Lookbook for “Elizabeth Harvest”. Courtesy of Diana Trujillo.

Sometimes you do change people’s lives. Last year I was in Dominican Republic doing a 10-episode show called “Rubirosa” based on the 1950s playboy and General Trujillo. It’s not out yet, but will be soon. They loved what we did and it was a great experience. No one wanted to put it back. Sometimes you feel like you contribute to people’s lives because they want to leave their houses as part of the story, and they feel proud in some way to be part of the screen.

Kirill: Looking back at your productions, what stays with you after some time passes?

Diana: There is always the human part. I always make new friends, as I get close to the people I work with. We create a family each time we work together, especially with my teammates. After you spend three or four months with the crew, it’s difficult to say goodbye. Those friendships and alliances stay with me. That’s the good part. That is why I have this studio called “MOOD” – to stay connected and, as much as possible, share a creative path with these artists.

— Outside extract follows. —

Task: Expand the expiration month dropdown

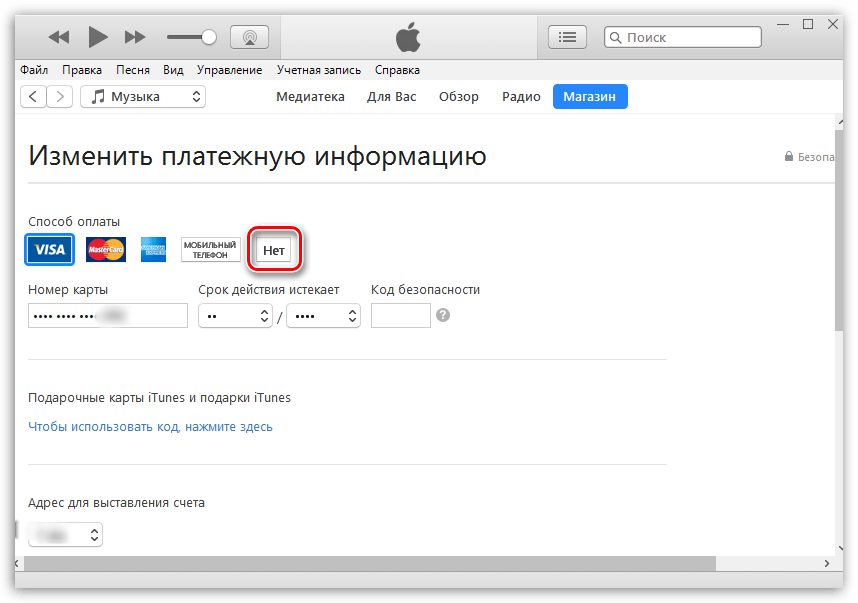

Whenever you work in a film, you then feel like an expert in something. It is real. I did this series about a Colombian boxing champion, and after six months of working on it I am suddenly an expert in boxing rings. I know all the legal specifications, what the right materials are, all the World champions of four decades, etc.

After “Pescador” and “Narcos” I got myself a reputation as the best fake cocaine brick producer in Colombia [laughs]. Not that I loved it, but something like that stays with you. I got a call from a producer in Mexico later asking me if I could sell some of these bricks to them for another production. They were really nice on camera and easy to work with for the actors.


Still from “Narcos” season 1. Production design by Diana Trujillo.

Sometimes I design custom-made furniture or objects or wall papers, or create posters or art pieces, and the directors or the producers or the actors or the location owners want to have them in their houses. Sometimes I have to go, and then they want me to redecorate their houses.

I also have a little bit of each one of my films in my house. You’re a collector of these stories, and they now have to live together in just one space. It’s not like my house looks like a set, but there’s something different to it. It’s very interesting.


Lookbook for “Elizabeth Harvest”. Courtesy of Diana Trujillo.

Kirill: You mentioned that you spend a lot of time away from your family and friends, and the hours are pretty long. What makes you stay in the industry?

Diana: It’s addictive. When I read a script and I like it, and I can’t fall asleep during that night, I know I am going to make it. When that happens, I’m always sure that I’m going to be happy on set, even if it feels difficult or challenging.

I met my husband 15 years ago, so he knows the process. He knows when I get excited. Back around 2010 I used to do 3 to 4 films a year. Right now I am very specific of what I want. We split our time between US and Colombia. For example, I really wanted to do that Ang Lee movie with Guy Hendrix Dyas. That was an opportunity to do something different, so we moved to Cartagena for 4 months. Or when I did “Rubirosa” with my producer friends Manolo Cardona and brothers from 11:11 Films who are like family to me, we moved for 6 months to the beautiful Dominican Republic.

When that happens, I’m always going to be open to keep on working on my career, and to travel if necessary to follow the next story.

And here I’d like to thank Diana Trujillo for graciously agreeing to answer a few questions I had on the art and craft of production design, and on what went into creating the worlds of “Elizabeth Harvest”, as well as for sharing the supporting imagery. The film is out now in digital formats, and will be available on BluRay in December 2018.